Tuesday, 11 June 2024

Azure Databricks: Differentiated synergy

Azure Databricks: Differentiated synergy

Companies have long collected data from various sources, leading to the development of data lakes for storing data at scale. However, data lakes lacked critical features such as data quality. The Lakehouse architecture emerged to address the limitations of data warehouses and data lakes. Lakehouse is a robust framework for enterprise data infrastructure, with Delta Lake as the storage layer which has gained popularity. Databricks, a pioneer of the Data Lakehouse, an integral component of their Data Intelligence Platform is available as a fully managed first party Data and AI solution on Microsoft Azure as Azure Databricks, making Azure the optimal cloud for running Databricks workloads. This blog post discusses the key advantages of Azure Databricks in detail: 

1. Seamless integration with Azure.
2. Regional availability and performance.
3. Security and compliance.
4. Unique partnership: Microsoft and Databricks.

1. Seamless integration with Azure 


Azure Databricks is a first-party service on Microsoft Azure, offering native integration with vital Azure Services and workloads that add value, allowing for rapid onboarding onto a Databricks workspace with just a few clicks.
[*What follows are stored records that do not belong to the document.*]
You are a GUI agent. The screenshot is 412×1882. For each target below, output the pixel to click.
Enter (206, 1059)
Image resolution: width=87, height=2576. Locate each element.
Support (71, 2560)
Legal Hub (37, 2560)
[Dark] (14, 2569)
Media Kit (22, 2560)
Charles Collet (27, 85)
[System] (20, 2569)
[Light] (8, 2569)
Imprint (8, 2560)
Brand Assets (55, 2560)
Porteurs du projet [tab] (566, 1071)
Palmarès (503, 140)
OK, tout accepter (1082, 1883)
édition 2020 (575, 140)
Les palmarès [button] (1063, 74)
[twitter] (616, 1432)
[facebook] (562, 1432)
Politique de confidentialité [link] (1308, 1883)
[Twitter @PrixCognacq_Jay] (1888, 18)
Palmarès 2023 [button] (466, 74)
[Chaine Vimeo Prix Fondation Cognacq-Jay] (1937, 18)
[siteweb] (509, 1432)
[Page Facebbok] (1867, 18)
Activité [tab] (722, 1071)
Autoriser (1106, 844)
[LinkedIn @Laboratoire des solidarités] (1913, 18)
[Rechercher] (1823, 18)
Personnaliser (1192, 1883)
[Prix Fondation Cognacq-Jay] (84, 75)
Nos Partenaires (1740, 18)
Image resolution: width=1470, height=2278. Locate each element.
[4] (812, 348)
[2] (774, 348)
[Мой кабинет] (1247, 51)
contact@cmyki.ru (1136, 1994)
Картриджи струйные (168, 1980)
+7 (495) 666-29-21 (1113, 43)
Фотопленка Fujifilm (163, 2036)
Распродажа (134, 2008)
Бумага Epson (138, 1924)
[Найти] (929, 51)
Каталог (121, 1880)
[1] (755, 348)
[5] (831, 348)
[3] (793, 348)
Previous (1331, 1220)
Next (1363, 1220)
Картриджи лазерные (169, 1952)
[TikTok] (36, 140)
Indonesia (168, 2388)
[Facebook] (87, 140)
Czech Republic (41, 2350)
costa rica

Native integration—as a first party service 


◉ Microsoft Entra ID (formerly Azure Active Directory): Azure Databricks integrates with Microsoft Entra ID, enabling managed access control and authentication effortlessly. Engineering teams jointly at Microsoft and Databricks have natively built this integration out of the box with Azure Databricks, so they don’t have to build this integration on their own. 

◉ Azure Data Lake Storage (ADLS Gen2): Databricks can directly read and write data from ADLS Gen2 which has been collaboratively optimized for fastest possible data access, enabling efficient data processing and analytics. The integration of Azure Databricks with Azure Storage platforms such as Data Lake and Blob Storage provides a more streamlined experience on data workloads. 

◉ Azure Monitor and Log Analytics: Azure Databricks clusters and jobs can be monitored using Azure Monitor and gain insights through Log Analytics.

◉ Databricks extension to VS code: The Databricks extension for Visual Studio Code is specifically designed to work with Azure Databricks, providing a direct connection between the local development environment and Azure Databricks workspace.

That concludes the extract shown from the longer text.